Much, however, as we were disposed to linger on the glories of the past, and to regret the absence of what, in days gone by, possessed such an intense human interest, we were not insensible to the marvelous natural beauties of river and forest that defiled before our admiring gaze from morning until night.
At one time it is a colossal Bombax ceiba[14] that claims our attention. This tree is remarkable alike for the height it often attains and for the wonderful expanse of its branches. To support such a giant of the forest, Nature has made a special provision. It is supplied by large buttresses, from six to twelve inches thick and from ten to twenty feet above the ground, which project like rays from all sides of its lofty trunk. Were it not for these peculiar stays the tree would be uprooted by the first violent wind to which it might be exposed.
At another time it is a huge fig tree that we admire, or a tall and graceful Candelero, so named from its resemblance to an ornate candlestick. In both cases we observe the same peculiar, buttressed roots that are so characteristic of the ceiba and some other giants of the forest.

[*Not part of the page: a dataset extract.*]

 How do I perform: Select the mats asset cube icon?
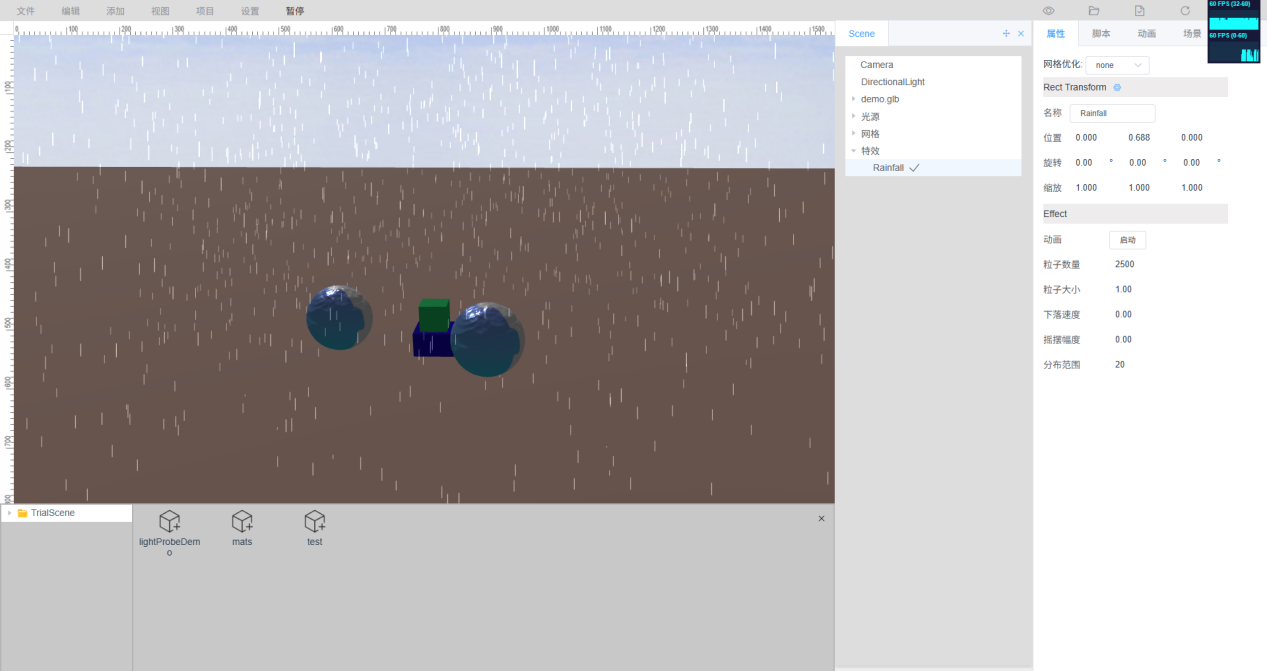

But more wonderful far than the ceiba is a tree called by the natives by the expressive name of Matapalo—Tree-Killer. It is a species of fig tree, known to naturalists as the Ficus dendroica. It is at first but a feeble, climbing shrub, sometimes resembling a vine, but it soon spreads itself over the tree on which it has fastened itself and eventually encloses it in a tubular mass. It is a veritable boa constrictor of the vegetable world, for it sooner or later crushes the life out of its victim.
“After the incarcerated trunk has been stifled and destroyed, the grotesque form of the parasite, tubular, corkscrew-like, or otherwise fantastically contorted, and frequently admitting the light through interstices like loopholes in a turret, continues to maintain an independent existence among the straight-stemmed trees of the forest—the image of an eccentric genius in the midst of a group of sedate citizens.”[15]
Another remarkable tree seen in the tropics is the cow tree, the palo de vaca, or arbol de leche—the milk tree of the natives. Its sap resembles milk in taste and appearance, and is extensively used as an aliment, especially by the negroes and mestizos. In referring to this strange specimen of plant life, Humboldt remarks: “Amidst the great number of curious phenomena which I have observed in the course of my travels, I confess there are few that have made so powerful an impression on me as the aspect of the cow tree.... It is not here the solemn shades of forests, the majestic course of rivers, the mountain wrapped in eternal snow, that excite our emotion. A few drops of vegetable juice recall to our minds all the powerfulness and the fecundity of nature. On the barren flank of a rock grows a tree with coriaceous and dry leaves. Its large woody roots can scarcely penetrate into the stone. For several months of the year not a single shower moistens its foliage. Its branches appear dead and dried; but when the trunk is pierced there flows from it a sweet and nourishing milk. It is at the rising of the sun that this vegetable fountain is most abundant. The negroes and natives are then seen hastening from all quarters, furnished with large bowls to receive the milk, which grows yellow and thickens at the surface. Some empty the bowls under the tree itself, others carry the juice home to their children.”[16]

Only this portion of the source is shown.